- _Problem details_
Lay out every item below as a two-column CSV with the headers item_text and answer, one row per item. Put each item's text and its answer in its own quoted field, replace line breaks with spaces, and leave out the pictures.

┌─ Data for processing

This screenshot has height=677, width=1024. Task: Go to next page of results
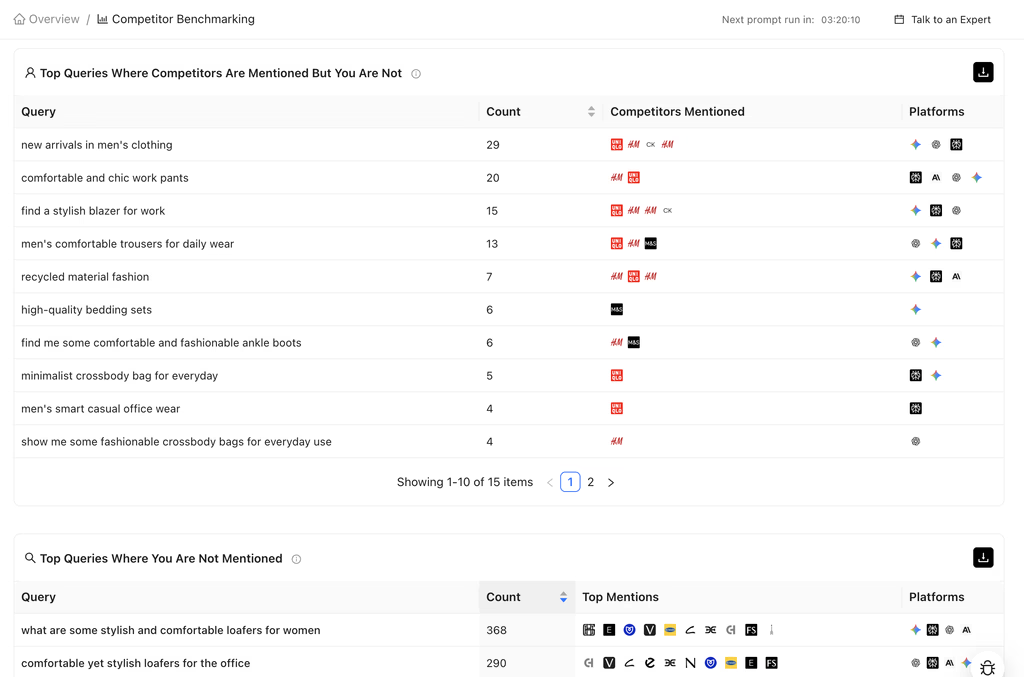[611, 483]
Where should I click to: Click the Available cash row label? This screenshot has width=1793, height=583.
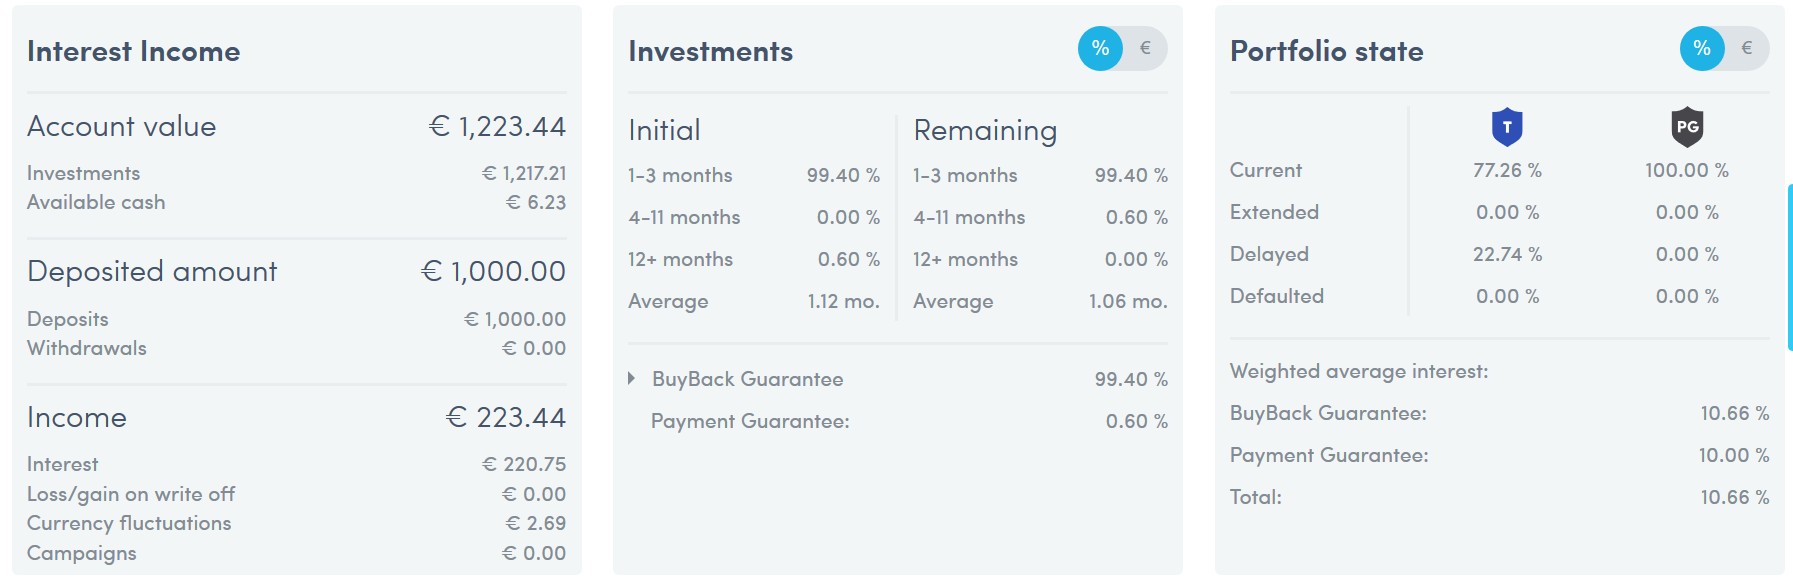[96, 202]
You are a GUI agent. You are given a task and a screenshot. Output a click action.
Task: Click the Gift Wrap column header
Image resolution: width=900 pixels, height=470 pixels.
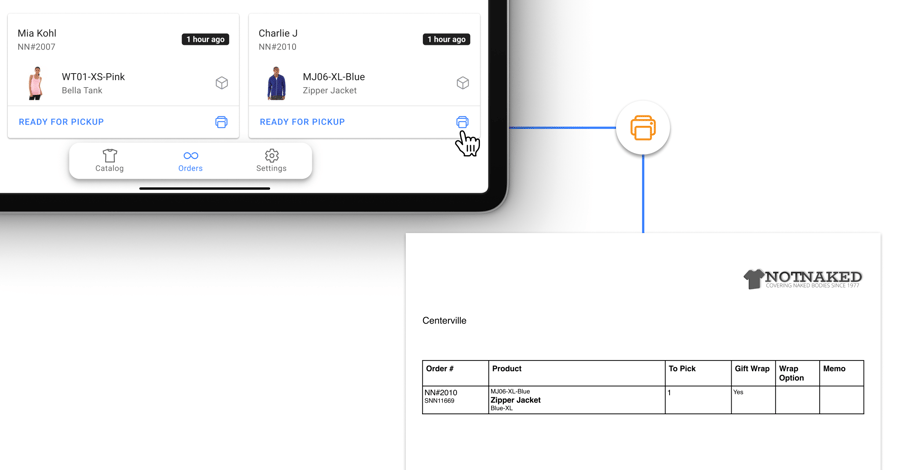click(x=752, y=369)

└─

- _Solution_
item_text,answer
"This screenshot has height=677, width=1024. Task: Go to next page of results","[611, 483]"
"Where should I click to: Click the Available cash row label? This screenshot has width=1793, height=583.","[96, 202]"
"You are a GUI agent. You are given a task and a screenshot. Output a click action. Task: Click the Gift Wrap column header Image resolution: width=900 pixels, height=470 pixels.","click(x=752, y=369)"